## Problem 1
Extract from the drug pricing article the passage between "Similarly, the number" and "financial express online.", inclusive, copying it verbatim.
## Problem 2
List every distinct year mentioned in the drug pricing article, in chronological order.

:: Reading passage ::

National Pharmaceutical Pricing Authority: In 2013, the government had shifted to market-based prices in its formula to fix the maximum price of the drugs instead of the cost of production.
DPCO: As the Modi government looks to give more teeth to the National Pharmaceutical Pricing Authority to fix the prices of essential medicines, the pricing formula employed by the regulator to fix the prices has come under attack from the consumer activists. Under the drug prices control order, the government fixes the prices of more than 800 essential medicines. The existing formula uses the average price paid by a retailer called price to retailer (PTR). This price is average of the retailer’s price of all the brands and generic drugs having more than one per cent market share.
The Union government Tuesday informed the Lok Sabha that under the essential list of medicines, NPPA has fixed the ceiling of 857 drugs. The government fixes the price of essential drugs since 1995, however, the earlier formula for deciding the ceiling was changed from cost-based formula to market-rate based formula by the UPA government in 2013. Consumer advocacy groups are demanding the government to use the earlier formula that was based on the average cost of production for fixing the maximum price of essential drugs.
“The formula used by the government in itself is flawed. Earlier, in terms of value, nearly 18% of the drugs sold in the country were covered under the drug pricing control order. Now this has come down to just 10%,” said Malini Aisola of All India Drug Action Network (AIDAN), a consumer rights group.
Chemicals and fertilisers minister V Sadananda Gowda informed the Lok Sabha that the number of essential drugs covered under the DPCO has gone up from 530 drugs in 2011 to 857 drugs in 2015. However, the number of formulations, where the reduction in the price was more than 40%, has come down from 126 drugs in 2011 to just 59 in 2015.
Similarly, the number of formulations, where the reduction was insignificant or less than 10%, has gone up from 130 in 2011 to 372 in 2015. It means the number of drugs where the reduction in price was insignificant or less than 10% has gone up from one-fourth of the drugs covered under the price control order to close to 45% of the medicines in the list.
“They can give all this data but the fundamental problem is that they are keeping the most expensive drugs out of the price control,” Leena Menghaney a lawyer and activist working on the issues of drug pricing told financial express online.
Activists believe that recent developments demonstrate further weakening of price control mechanism. They suggest going back to the use of cost of production formula used by the World Health Organisation (WHO). They also complain that market based formula is prone to manipulation as in some cases, there is huge difference between distributor’s price of medicine and its maximum retail price (MRP) that is used in fixing the ceiling under DPCO.
Leena Menghaney also complains that the government is keeping the most expensive and latest drugs out of the price control order.
“Earlier this year, they (the govt) made an amendment where they said that patented medicines will be out of price control for a period of five years from the date of marketing approval in the country. So even though there might be reduction in the prices of older medicines but the newer medicines, which are patented, continue to be obscenely priced,” complained the lawyer-turned-activist.
Consumer advocacy groups have filed a public interest litigation (PIL) in the Supreme Court seeking direction to the government to use the cost of production instead of market based price in its formula while fixing the maximum price of essential drugs. The petition is still pending before the top court.
In his reply, chemicals and fertilisers minister V Sadananda Gowda informed the Lok Sabha that there was no direction from the Supreme Court to stick to cost-based pricing formula.

:::
:: The data ::

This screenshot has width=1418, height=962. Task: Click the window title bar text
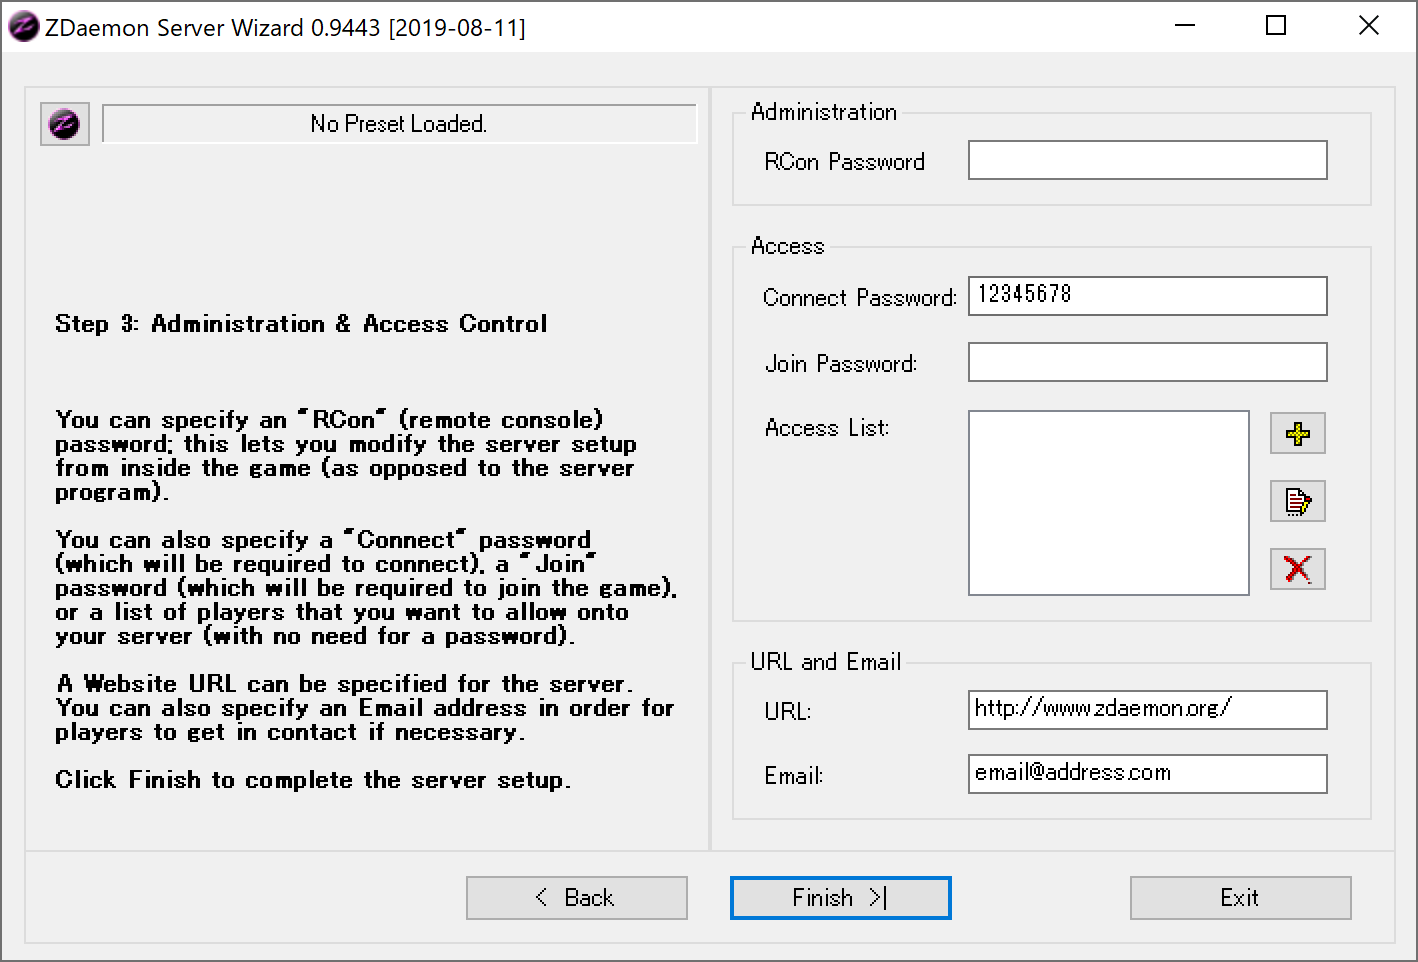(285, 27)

:::
:: The data ::

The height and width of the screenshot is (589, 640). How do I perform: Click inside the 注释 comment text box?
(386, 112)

:::

## Final answer 1
Similarly, the number of formulations, where the reduction was insignificant or less than 10%, has gone up from 130 in 2011 to 372 in 2015. It means the number of drugs where the reduction in price was insignificant or less than 10% has gone up from one-fourth of the drugs covered under the price control order to close to 45% of the medicines in the list.
“They can give all this data but the fundamental problem is that they are keeping the most expensive drugs out of the price control,” Leena Menghaney a lawyer and activist working on the issues of drug pricing told financial express online.

## Final answer 2
1995
2011
2013
2015